The expected response is the complete listing below, restated exactly, with its pictures omitted.

**Material for the task:**
===============
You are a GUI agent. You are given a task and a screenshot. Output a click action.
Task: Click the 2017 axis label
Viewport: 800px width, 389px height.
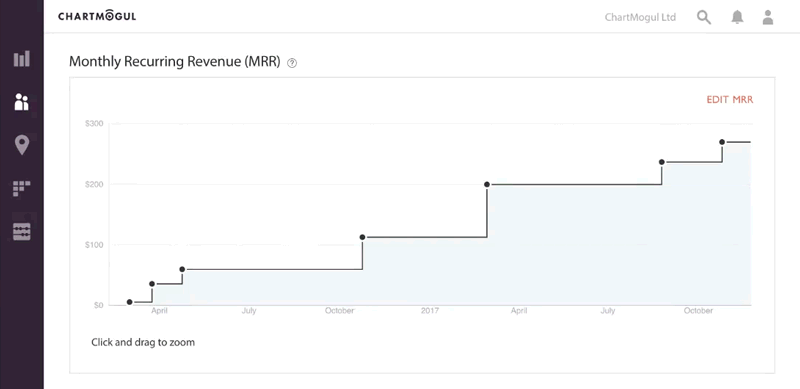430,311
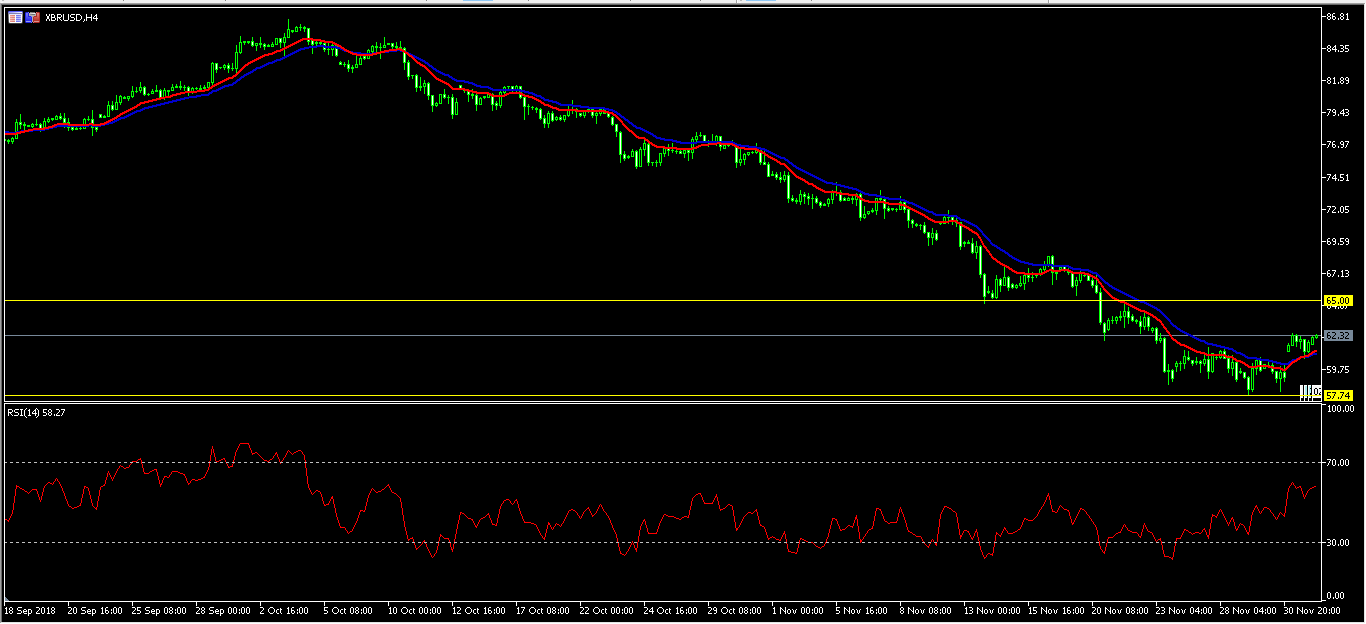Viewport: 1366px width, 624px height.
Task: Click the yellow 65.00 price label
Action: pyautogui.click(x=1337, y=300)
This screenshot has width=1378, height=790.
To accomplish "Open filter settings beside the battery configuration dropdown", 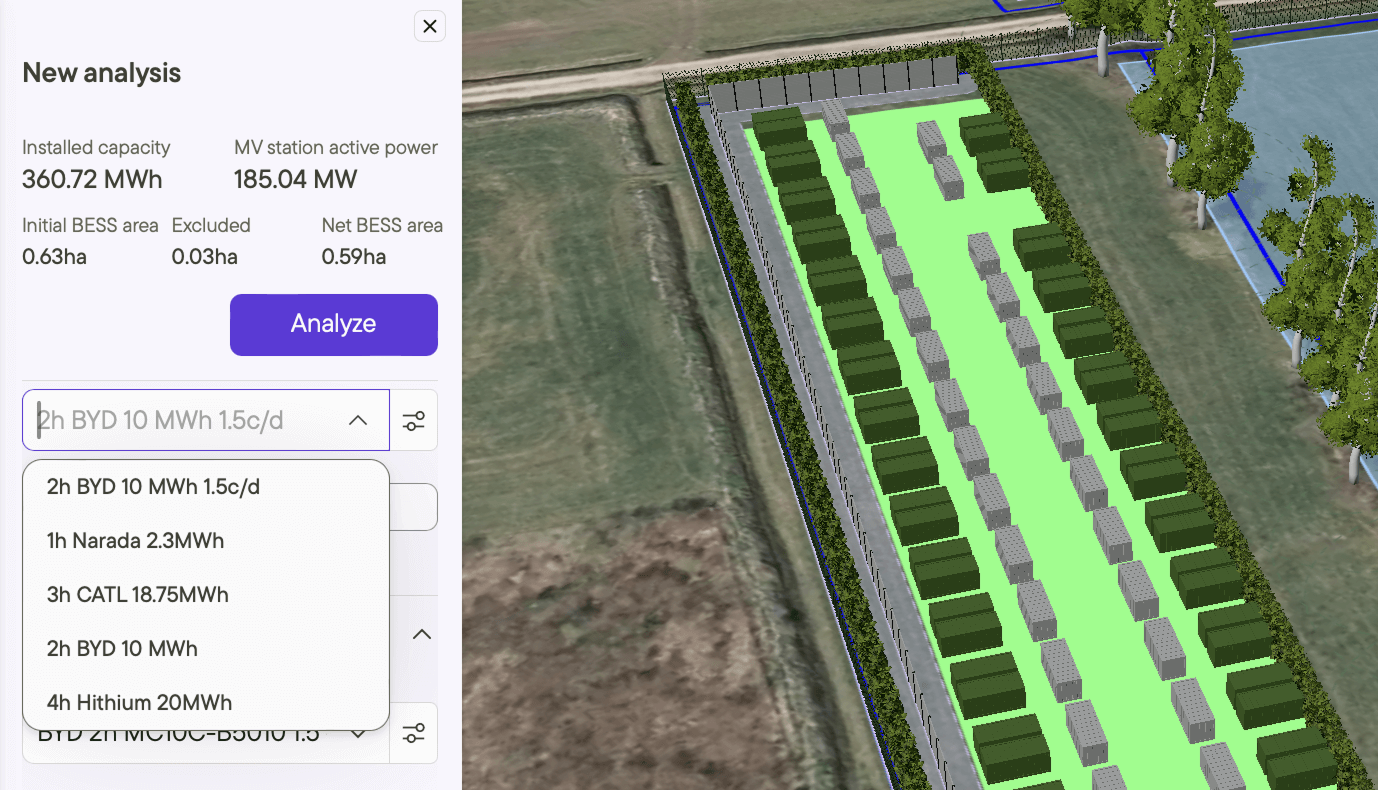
===============
**Answer area:**
You are a GUI agent. You are given a task and a screenshot. Output a click action.
Task: Click the 2017 axis label
Viewport: 800px width, 389px height.
430,311
Viewport: 1366px width, 624px height.
Task: Click the yellow 65.00 price label
Action: pyautogui.click(x=1337, y=300)
This screenshot has width=1378, height=790.
To accomplish "Open filter settings beside the battery configuration dropdown", 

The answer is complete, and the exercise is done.